A: This is Mockup's proof, completed/simplified.
Definition. An object $A$ is inhabited if there exists an element of $A$.
Lemma 0. For every inhabited $A$ and every object $B$ there exists a constant morphism of type $B\to A$. Proof. It is $e\circ u$, where $e$ is that element of $A$, $u:B\to 1$. Qed.
Lemma 1. Suppose that an object $A$ is not inhabited. Every morphism $f$ from $A$ is a monomorphism. Proof. Suppose $e_0, e_1$ are elements of $A$. This contradicts that $A$ is not inhabited, then $e_0=e_1$. Then $f$ is an injective morphism. Then by Exercise 2.7 $f$ is a monomorphism. Qed.
Your question. Proof. Using the axiom of excluding middle, $A$ is inhabited or $A$ is not inhabited. If $A$ is not inhabited, then $\iota_0:A\to A+B$ is a monomorphism by Lemma 1. Suppose $A$ is inhabited, then there exists $c:B\to A$ by Lemma 0. $[id(A),c]\circ\iota_0 = id(A)$ by algebraic properties of the coproduct, then $\iota_0$ is a split monomorphism, then it is a monomorphism. Qed.
Square brackets denote sum of morphisms. Sum of morphisms is extracted from universal property of a coproduct, as well as the algebraic properties which I referred to. Moreover, a coproduct may be defined algebraically.
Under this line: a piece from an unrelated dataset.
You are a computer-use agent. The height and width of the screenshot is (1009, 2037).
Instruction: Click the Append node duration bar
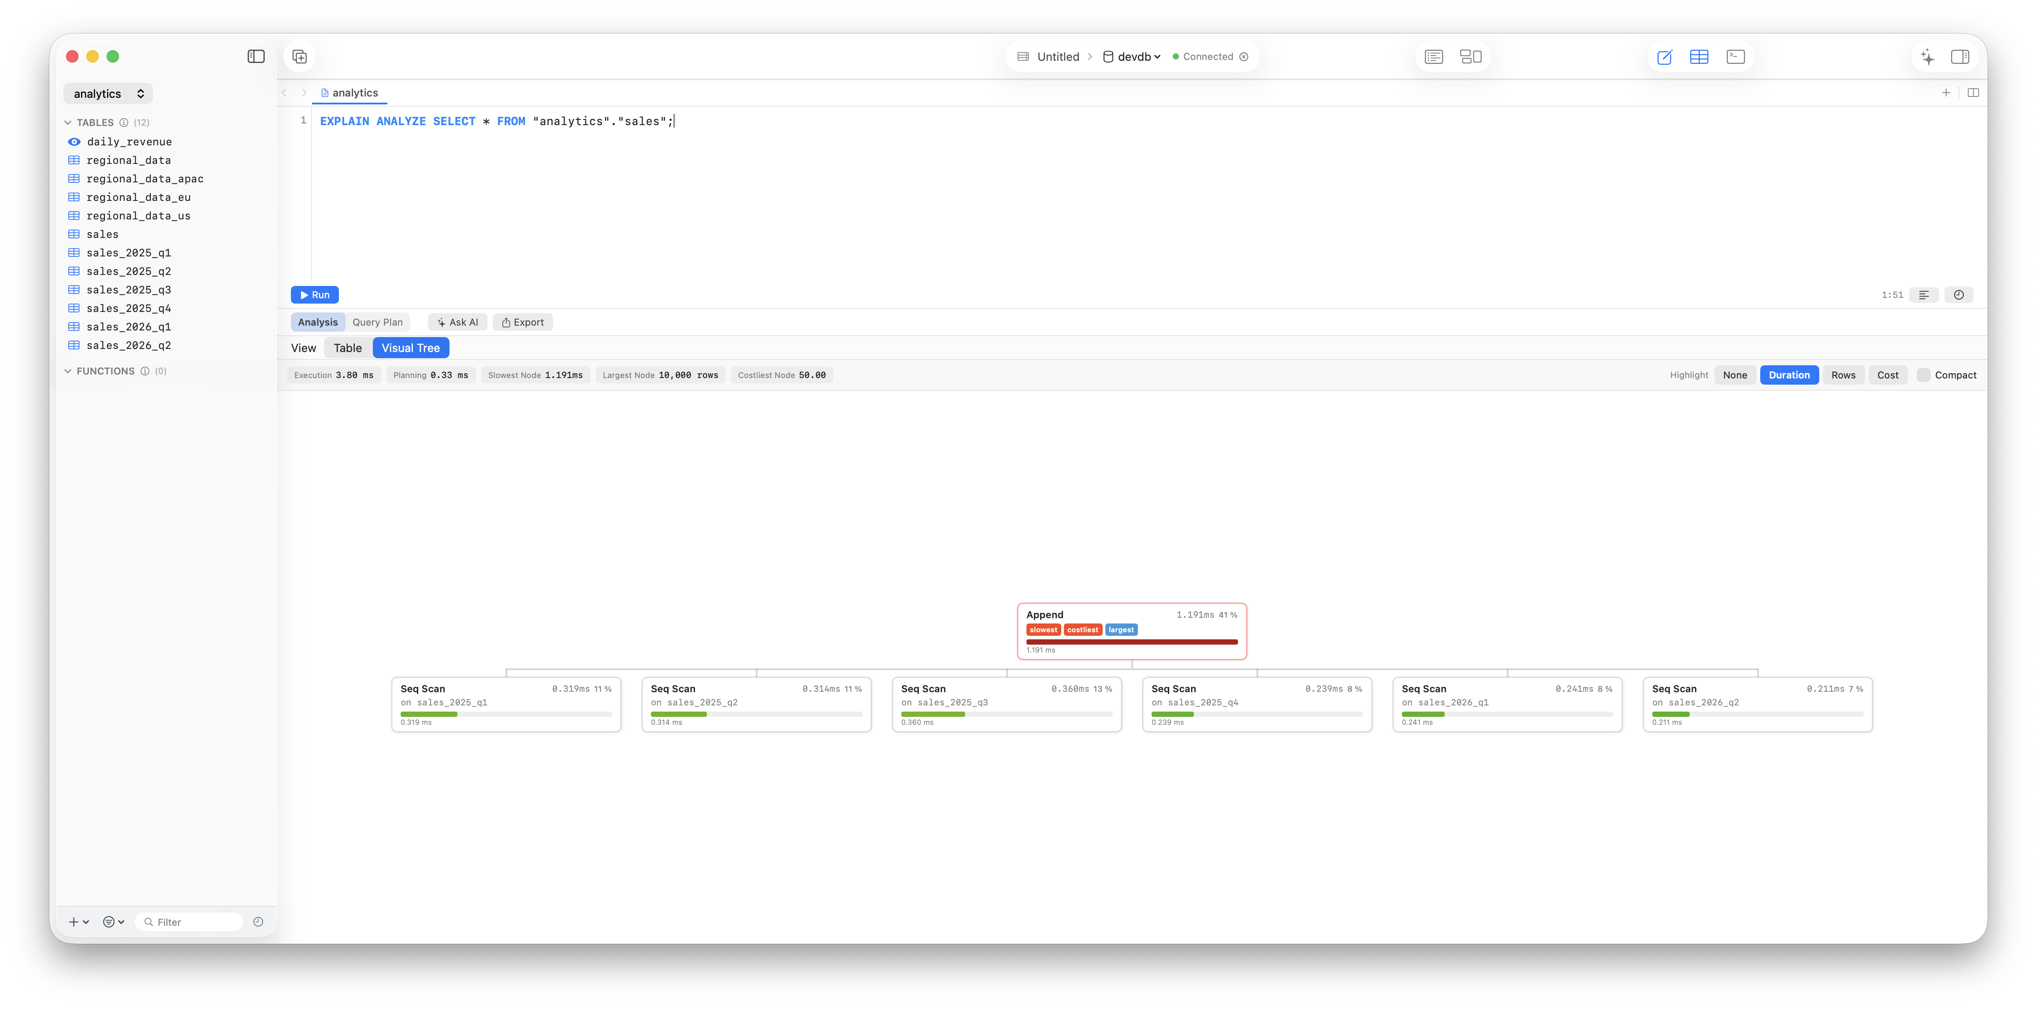[x=1132, y=642]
Unfortunately, this seems to be omitted in your textbook.
A: I hope it's OK to post yet another proof.

Let $i_0:A_0 \rightarrow A, i_1:A_1 \rightarrow A$ be a sum in $\cal{S}$.  To prove that $i_0$ is monic, the following simple lemma is useful.  It follows directly from the definition of separator in the trivial case where there are no morphisms from the separator to some other object:
Lemma: Let $G$ be a separator in some category $\cal{C}$, and suppose for some object $X$ in $\cal{C}$ there are no morphisms $G \to X$.  Then, for any object $Y\;$ in $\cal{C}$ there can be at most one morphism $X \to Y.\;\;$  
Now, to prove that $i_0$ is monic, we consider two cases.
Case $0$: there are no morphisms $1 \to A_0$.  In this case, if $\; \exists f:X \to A_0$, then there can be no morphisms $1 \to X$ either (otherwise, a morphism $1 \to A_0$ could be constructed by composing a morphism $1 \to X$ with $f\;$).  Since $1$ is a separator in $\cal{S}$, by the lemma above, $f\;$ is the only morphism $X \to A$.  Therefore, $i_0$ is (vacuously) monic.
Case $1$: there is a morphism $a:1\to A_0$.  Then we also have the morphism $a \; \circ \; !_{A_1}:A_1 \to A_0$ (where $!_{A_1}$ is the unique morphism $A_1 \to 1$), which, together with $1_{A_0}:A_0 \to A_0$, entails the existence of a unique morphism $u:A_0 \oplus A_1 \to A_0$ with $u \circ i_0 = 1_{A_0}$ and $u \circ i_1 = {a} \; \circ \; !_{A_1}$.  This means that $u$ is a left inverse of $i_0$, which implies that $i_0$ is left-cancellable, or, equivalently, that $i_0$ is monic. $_\blacksquare$

While thinking about this problem, I realized that a very simple category (which Goldblatt calls $\mathbf{2}$), consisting of two objects, an initial $0$ and a terminal $1$, and three mandatory morphisms (the two identities, and $0 \to 1$) satisfies all the five axioms in the original problem statement (although vacuously so for axiom 4 and "most" of axiom 5).  This explains to me why my intuitions based on my prior knowledge of standard set theory led me astray so often: there's a lot more to $\cal{S}$ than those axioms allow for.
This also relates to what I see as the only merit in my proof (and the reason I decided to post it even though other fine proofs had already been posted), namely that it reflects the bipartite structure that the five axioms impose on the category (and epitomized by the category $\mathbf{2}$ described above), in which objects are partitioned into two non-empty equivalence classes according to whether they are codomains to some morphism with domain $1$ or not.

Thanks to all who responded.  This was an unexpectedly instructive exercise.